O verão mal começa e o alerta já está ligado nos consultórios. Durante as férias escolares, os casos de otite externa, popularmente chamada de ouvido de nadador, aumentam de forma significativa. O motivo é simples e bastante conhecido: mais tempo na água, seja em piscinas, rios ou no mar, especialmente entre as crianças.
O calor intenso, somado à umidade acumulada no canal auditivo, cria o ambiente perfeito para a proliferação de bactérias e fungos, principais causadores da infecção. Embora o uso frequente de ar-condicionado possa contribuir, o fator determinante continua sendo a água retida no ouvido — problema que não escolhe idade e atinge também adolescentes e adultos.
Umidade no ouvido é o principal vilão
Segundo o pediatra Luis Henrique Costa, do Hospital Regional de Santa Maria (HRSM), administrado pelo Instituto de Gestão Estratégica de Saúde do Distrito Federal (IgesDF), o risco aumenta quando a água permanece no ouvido após o banho ou atividades aquáticas, principalmente em locais com higiene inadequada.
A otite externa, explica o médico, afeta a região entre o tímpano e o canal auditivo.
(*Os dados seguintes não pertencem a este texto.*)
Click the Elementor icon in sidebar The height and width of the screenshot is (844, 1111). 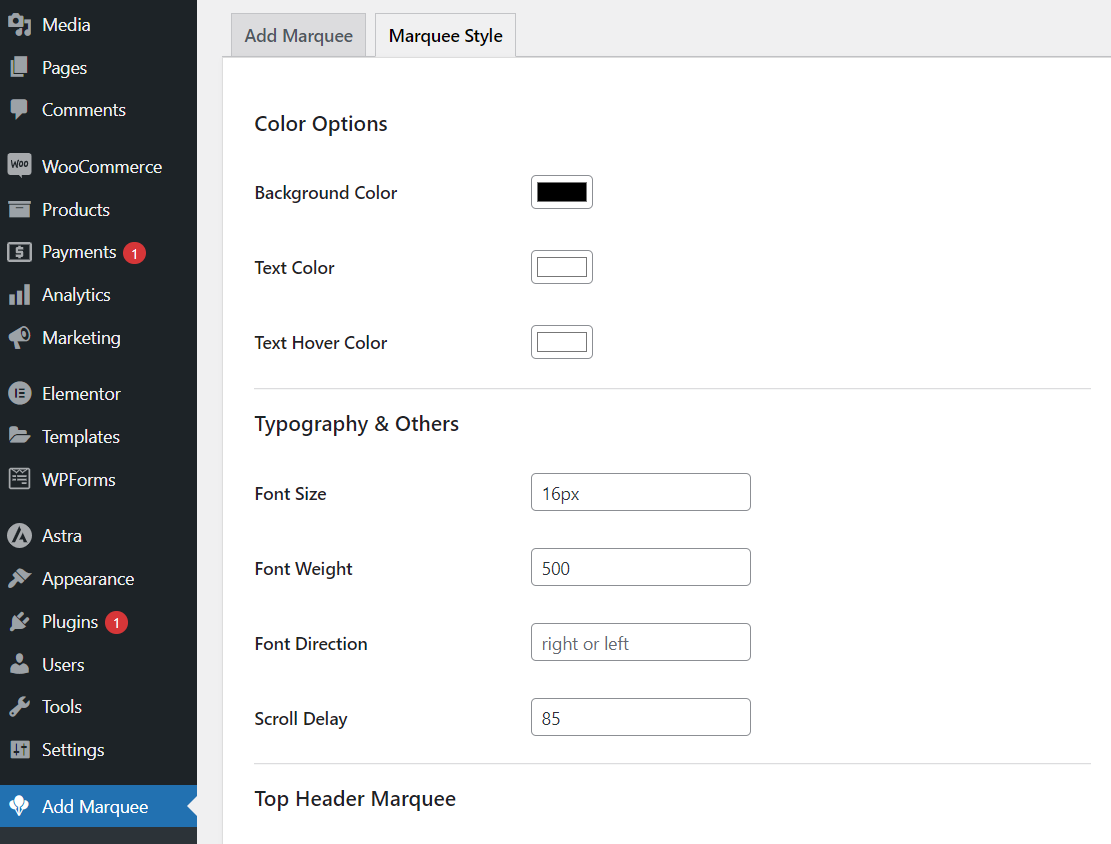[19, 394]
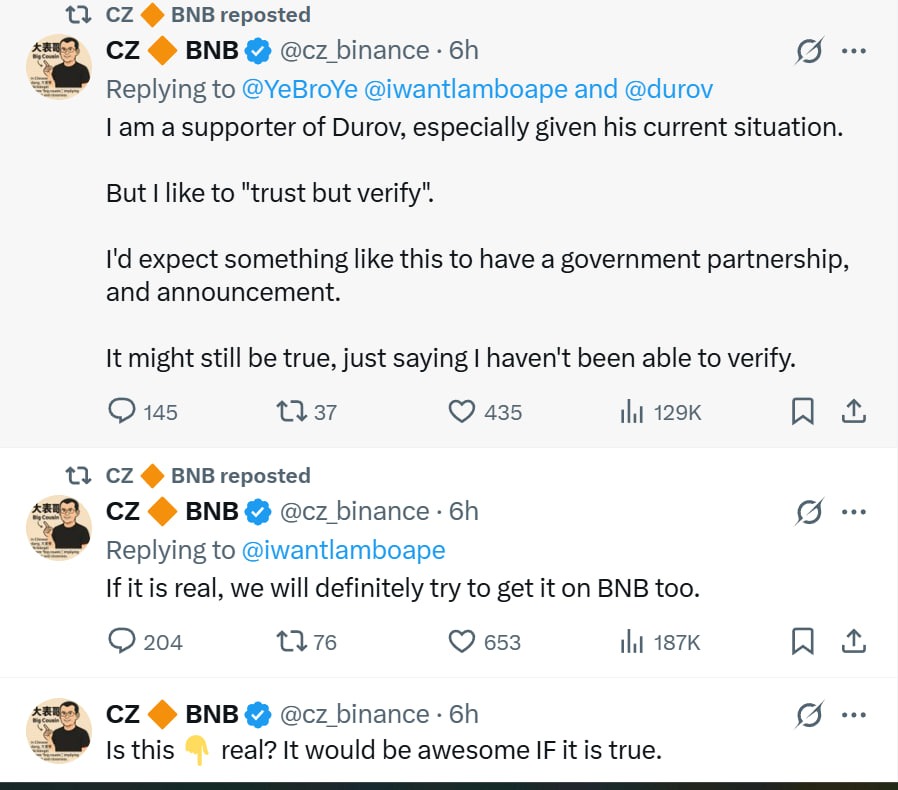
Task: Share the 'get it on BNB' post
Action: coord(853,641)
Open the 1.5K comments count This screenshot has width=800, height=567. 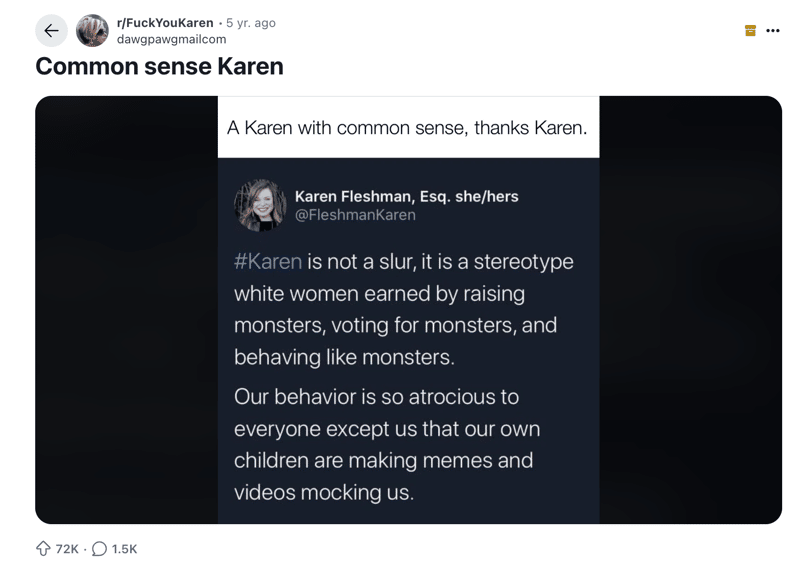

Quando a umidade não é eliminada, esse espaço se transforma em um terreno fértil para infecções. Resultado: dor, inflamação e bastante desconforto — aquele tipo de lembrança de férias que ninguém quer guardar.
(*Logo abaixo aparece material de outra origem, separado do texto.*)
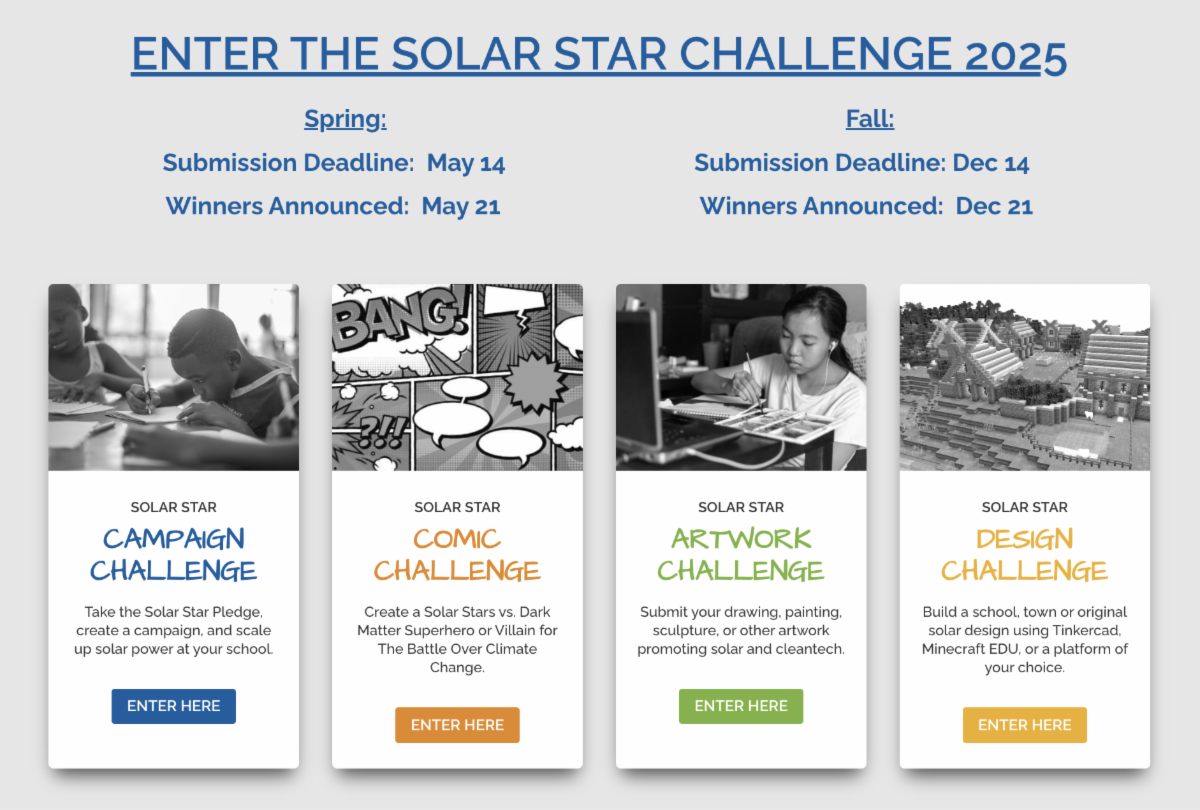Viewport: 1200px width, 810px height.
Task: Click the Enter the Solar Star Challenge 2025 heading link
Action: point(599,54)
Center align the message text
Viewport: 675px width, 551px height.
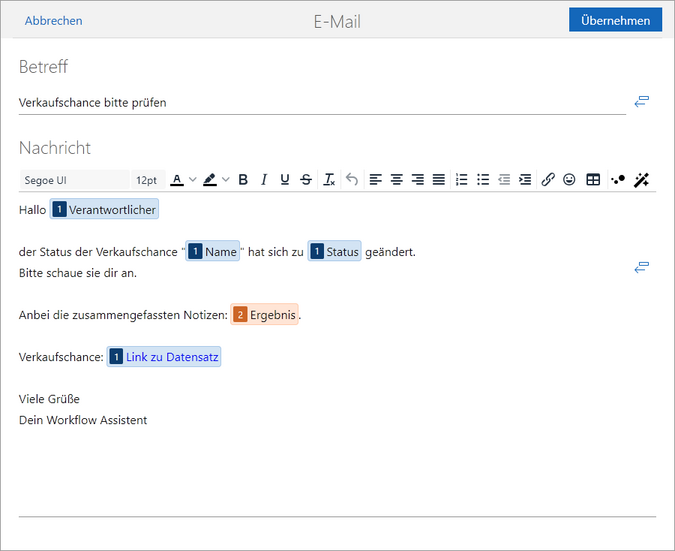click(x=397, y=180)
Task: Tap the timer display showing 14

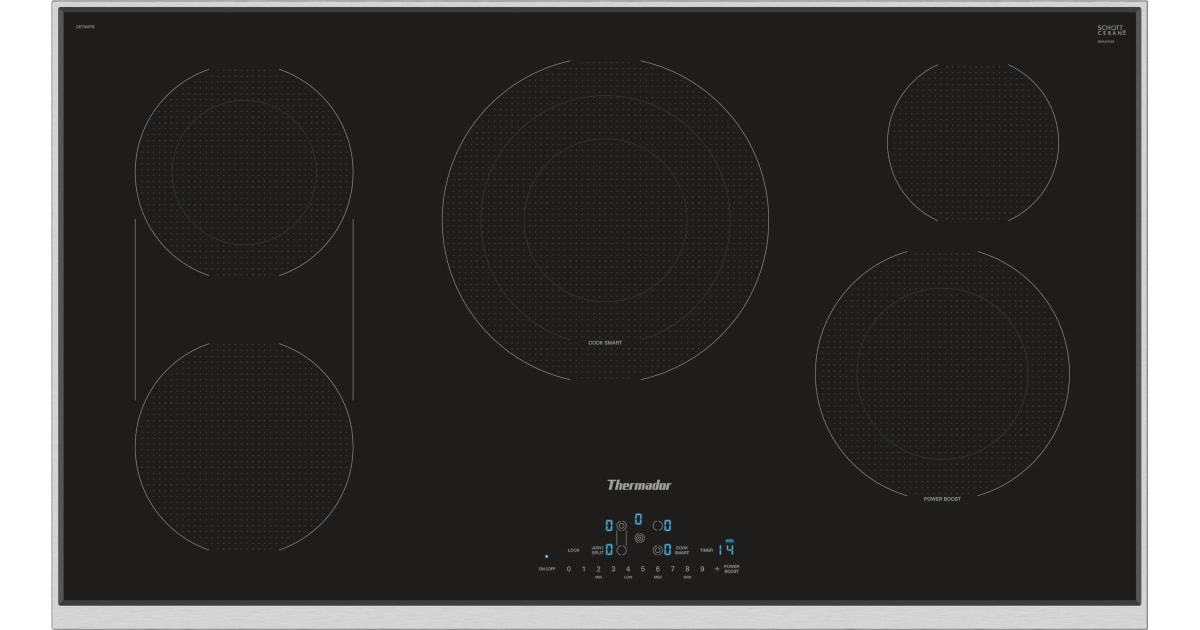Action: click(x=727, y=550)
Sintomas variam conforme a idade
Embora seja mais comum em crianças, o diagnóstico nos pequenos costuma ser mais difícil. Nem sempre eles conseguem relatar dor, o que exige atenção redobrada dos responsáveis. Mudanças de comportamento, irritabilidade e choro fora do padrão já acendem o sinal amarelo.
Em bebês, os sintomas costumam ser indiretos: febre, choro intenso, irritação e, nos quadros mais graves, saída de secreção pelo ouvido. Nesses casos, a recomendação é clara: procurar atendimento médico imediatamente.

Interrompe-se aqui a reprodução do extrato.